◆ TO DO ◆
What do the lines say, reproduced word for word, from the first of the entries below through the line bearing "You are a computer-use agent. This"?
===
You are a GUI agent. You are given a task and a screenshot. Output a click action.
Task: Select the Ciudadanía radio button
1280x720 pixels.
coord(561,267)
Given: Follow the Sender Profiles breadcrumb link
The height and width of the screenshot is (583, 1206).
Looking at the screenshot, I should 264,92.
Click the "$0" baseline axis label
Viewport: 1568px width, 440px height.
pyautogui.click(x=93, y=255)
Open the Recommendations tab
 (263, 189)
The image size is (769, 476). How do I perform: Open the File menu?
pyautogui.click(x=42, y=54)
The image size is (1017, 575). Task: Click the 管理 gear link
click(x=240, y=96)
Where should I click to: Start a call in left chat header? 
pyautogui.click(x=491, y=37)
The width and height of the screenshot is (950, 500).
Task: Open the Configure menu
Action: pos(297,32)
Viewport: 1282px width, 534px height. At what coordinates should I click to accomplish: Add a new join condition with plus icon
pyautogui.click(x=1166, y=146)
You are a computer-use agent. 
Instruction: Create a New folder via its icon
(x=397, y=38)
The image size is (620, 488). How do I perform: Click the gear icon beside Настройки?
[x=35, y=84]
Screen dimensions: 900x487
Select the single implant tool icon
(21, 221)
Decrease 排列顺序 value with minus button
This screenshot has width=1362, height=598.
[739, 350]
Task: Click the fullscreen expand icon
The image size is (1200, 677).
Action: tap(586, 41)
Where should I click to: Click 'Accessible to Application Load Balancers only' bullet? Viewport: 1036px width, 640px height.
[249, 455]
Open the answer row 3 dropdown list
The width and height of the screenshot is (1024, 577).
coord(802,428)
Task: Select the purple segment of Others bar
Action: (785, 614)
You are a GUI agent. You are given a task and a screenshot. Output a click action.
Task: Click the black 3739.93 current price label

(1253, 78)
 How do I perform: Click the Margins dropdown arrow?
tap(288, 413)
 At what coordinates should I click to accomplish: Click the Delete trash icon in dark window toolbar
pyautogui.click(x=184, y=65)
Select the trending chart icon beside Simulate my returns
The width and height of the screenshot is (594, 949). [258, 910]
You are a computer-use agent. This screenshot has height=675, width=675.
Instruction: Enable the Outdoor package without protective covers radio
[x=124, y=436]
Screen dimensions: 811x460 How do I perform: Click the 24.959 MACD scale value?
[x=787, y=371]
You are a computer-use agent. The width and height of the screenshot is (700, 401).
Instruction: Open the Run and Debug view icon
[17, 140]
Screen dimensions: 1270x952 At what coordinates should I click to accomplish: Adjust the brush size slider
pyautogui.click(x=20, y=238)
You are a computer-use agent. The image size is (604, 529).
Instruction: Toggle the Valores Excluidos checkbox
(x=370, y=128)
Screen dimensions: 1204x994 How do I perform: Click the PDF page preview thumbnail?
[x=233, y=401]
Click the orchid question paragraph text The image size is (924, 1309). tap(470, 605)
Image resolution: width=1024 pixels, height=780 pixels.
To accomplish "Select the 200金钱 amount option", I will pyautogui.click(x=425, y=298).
===
◆ ANSWER AREA ◆
You are a GUI agent. You are given a task and a screenshot. Output a click action.
Task: Select the Ciudadanía radio button
1280x720 pixels.
coord(561,267)
Given: Follow the Sender Profiles breadcrumb link
The height and width of the screenshot is (583, 1206).
Looking at the screenshot, I should 264,92.
Click the "$0" baseline axis label
Viewport: 1568px width, 440px height.
pyautogui.click(x=93, y=255)
Open the Recommendations tab
 (263, 189)
The image size is (769, 476). How do I perform: Open the File menu?
pyautogui.click(x=42, y=54)
The image size is (1017, 575). Task: Click the 管理 gear link
click(x=240, y=96)
Where should I click to: Start a call in left chat header? 
pyautogui.click(x=491, y=37)
The width and height of the screenshot is (950, 500).
Task: Open the Configure menu
Action: pos(297,32)
Viewport: 1282px width, 534px height. At what coordinates should I click to accomplish: Add a new join condition with plus icon
pyautogui.click(x=1166, y=146)
You are a computer-use agent. 
Instruction: Create a New folder via its icon
(x=397, y=38)
The image size is (620, 488). How do I perform: Click the gear icon beside Настройки?
[x=35, y=84]
Screen dimensions: 900x487
Select the single implant tool icon
(21, 221)
Decrease 排列顺序 value with minus button
This screenshot has width=1362, height=598.
[739, 350]
Task: Click the fullscreen expand icon
The image size is (1200, 677).
Action: tap(586, 41)
Where should I click to: Click 'Accessible to Application Load Balancers only' bullet? Viewport: 1036px width, 640px height.
[249, 455]
Open the answer row 3 dropdown list
The width and height of the screenshot is (1024, 577).
coord(802,428)
Task: Select the purple segment of Others bar
Action: (785, 614)
You are a GUI agent. You are given a task and a screenshot. Output a click action.
Task: Click the black 3739.93 current price label

(1253, 78)
 How do I perform: Click the Margins dropdown arrow?
tap(288, 413)
 At what coordinates should I click to accomplish: Click the Delete trash icon in dark window toolbar
pyautogui.click(x=184, y=65)
Select the trending chart icon beside Simulate my returns
The width and height of the screenshot is (594, 949). [258, 910]
You are a computer-use agent. This screenshot has height=675, width=675.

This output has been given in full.